- EXTRACTED ENTRIES
========================================================================

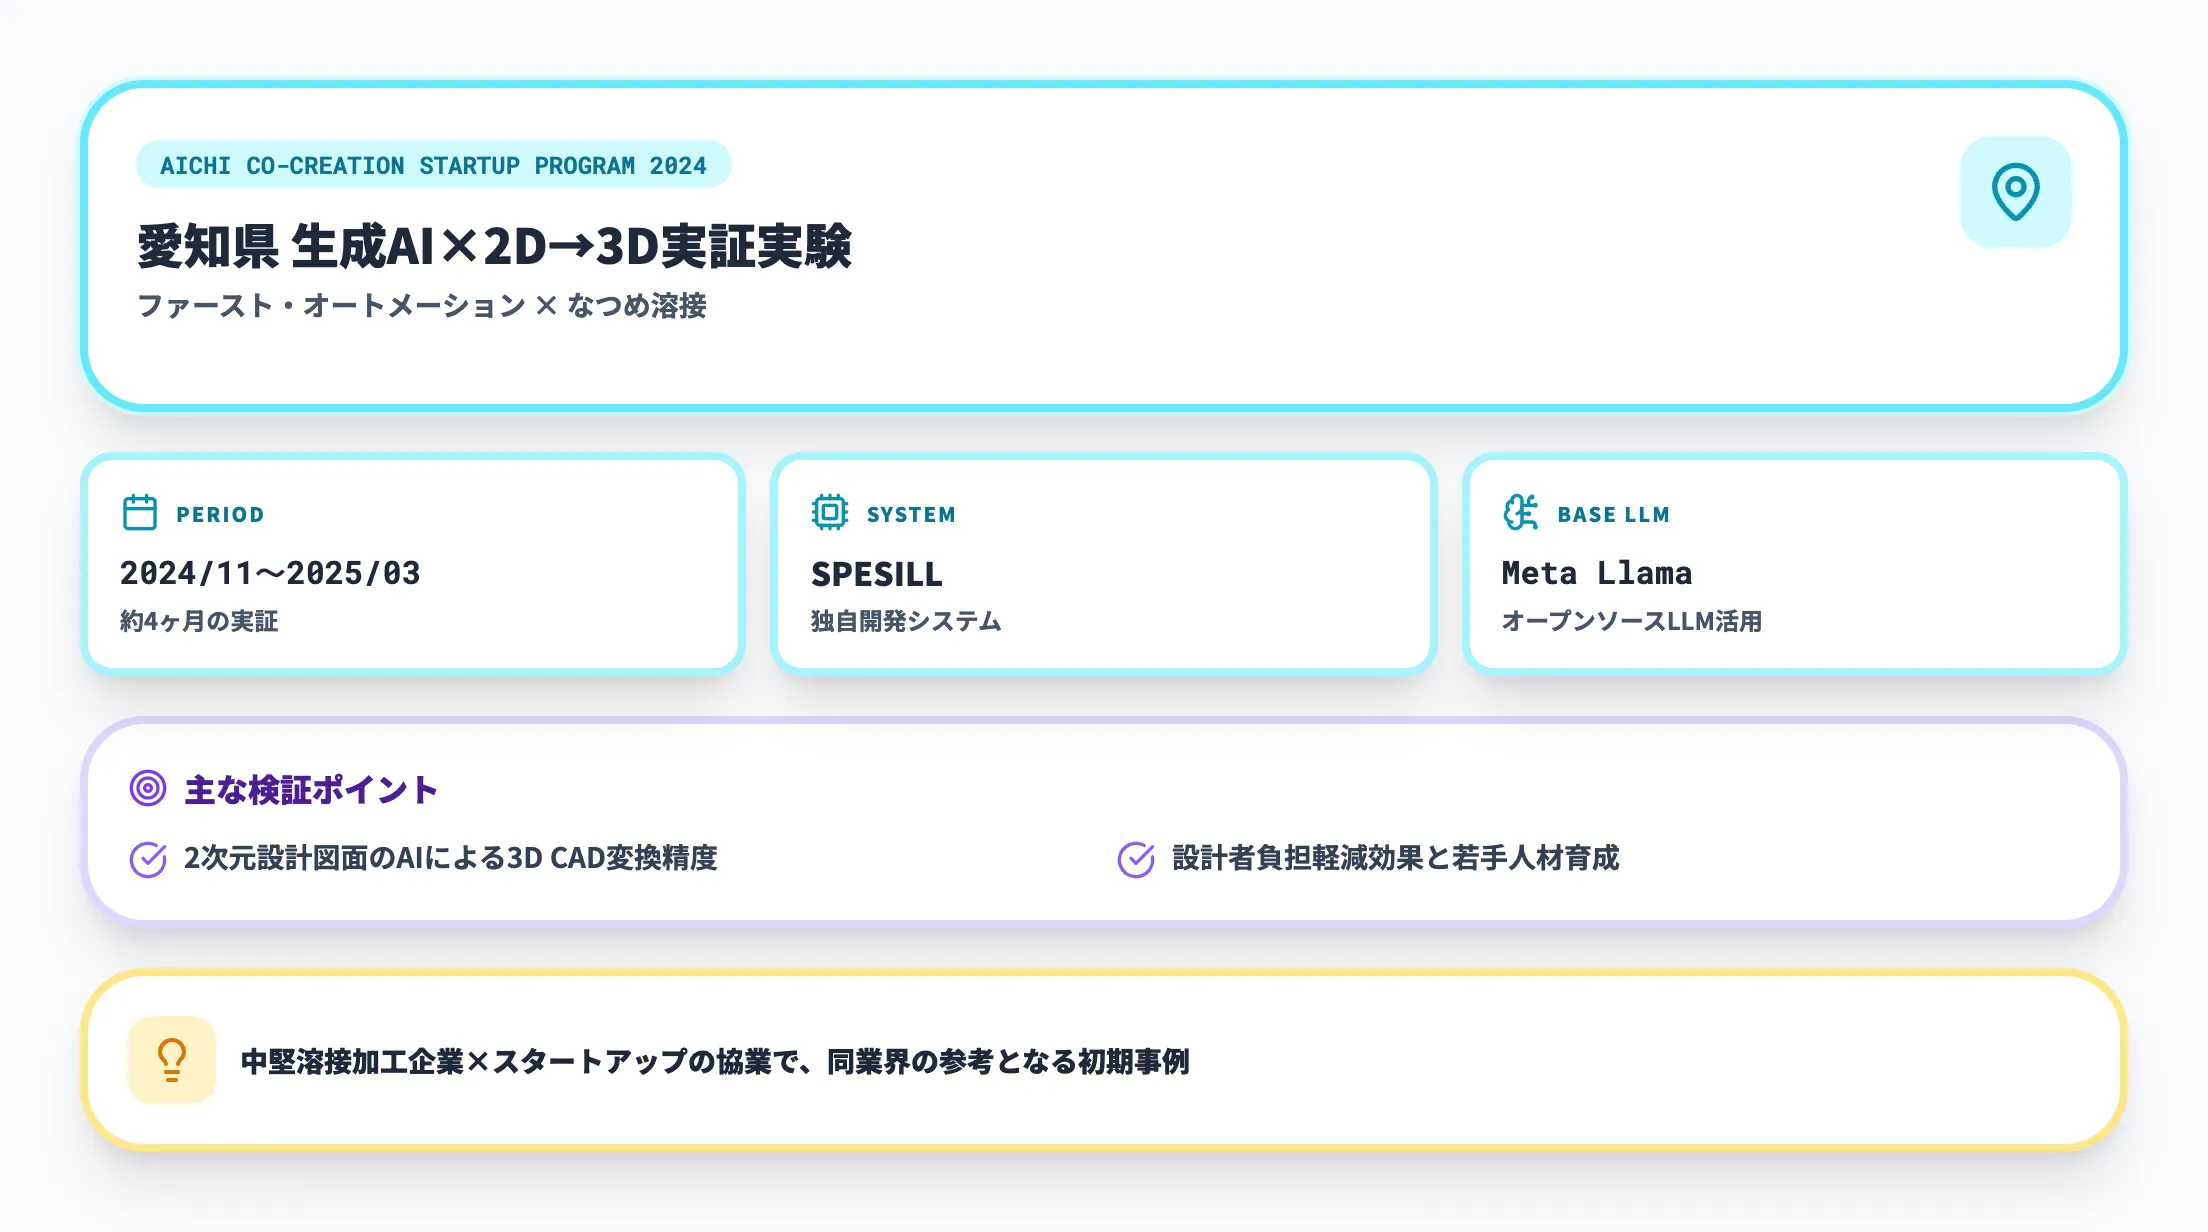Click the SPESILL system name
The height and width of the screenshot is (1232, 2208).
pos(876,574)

========================================================================

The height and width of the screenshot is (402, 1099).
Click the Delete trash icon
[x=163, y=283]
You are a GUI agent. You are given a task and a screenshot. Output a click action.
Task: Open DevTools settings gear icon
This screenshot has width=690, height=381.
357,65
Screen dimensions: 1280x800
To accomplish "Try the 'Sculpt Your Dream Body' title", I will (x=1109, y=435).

========================================================================

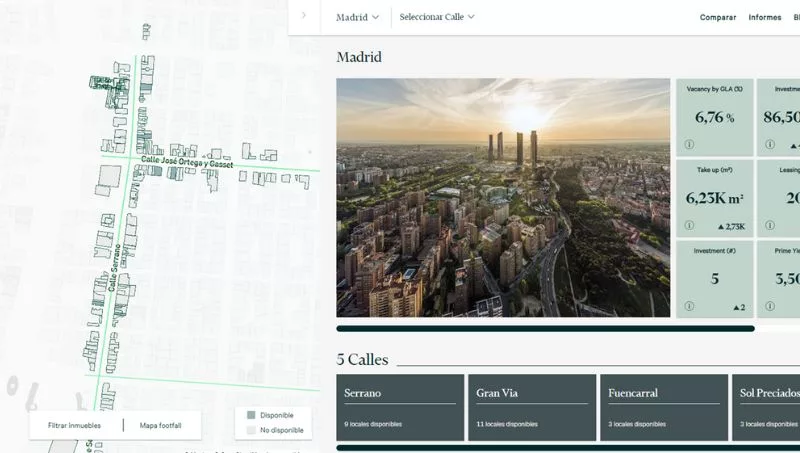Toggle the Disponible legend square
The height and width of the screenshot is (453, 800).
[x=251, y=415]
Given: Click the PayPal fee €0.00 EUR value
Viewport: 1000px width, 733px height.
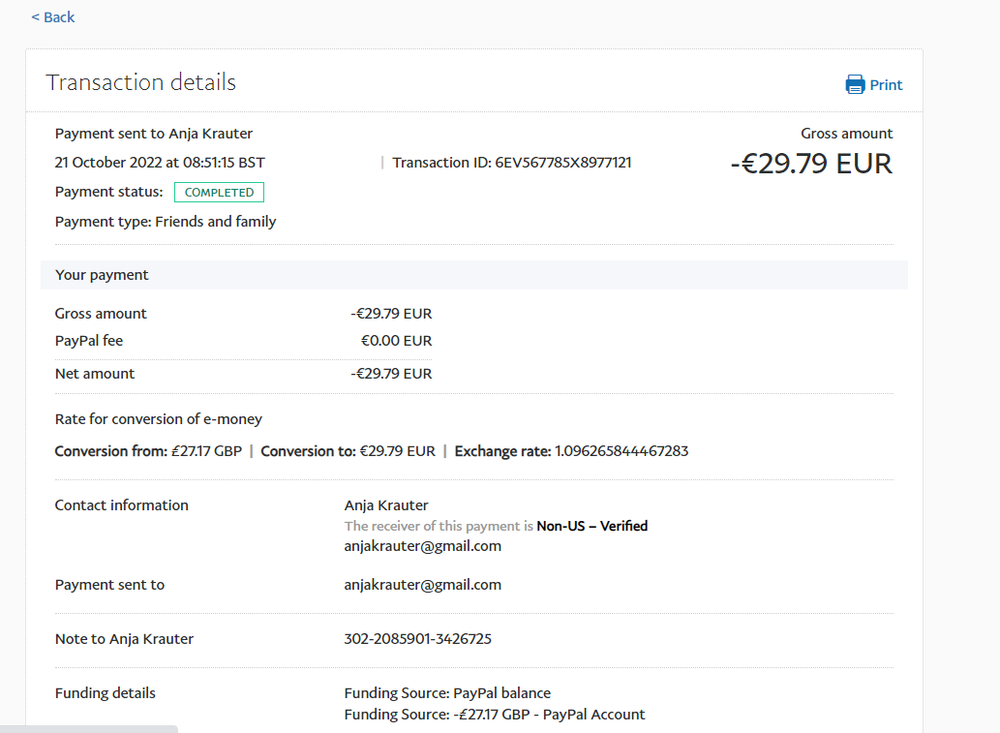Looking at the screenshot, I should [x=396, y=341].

========================================================================

- PROBLEM REQUIREMENTS
There is a run of lines above from the one with "The height and width of the screenshot is (402, 1099)." to the one with "Task: Open DevTools settings gear icon"; print exactly that run, both ends included, and nothing else.

- RESPONSE TO THIS TASK
The height and width of the screenshot is (402, 1099).
Click the Delete trash icon
[x=163, y=283]
You are a GUI agent. You are given a task and a screenshot. Output a click action.
Task: Open DevTools settings gear icon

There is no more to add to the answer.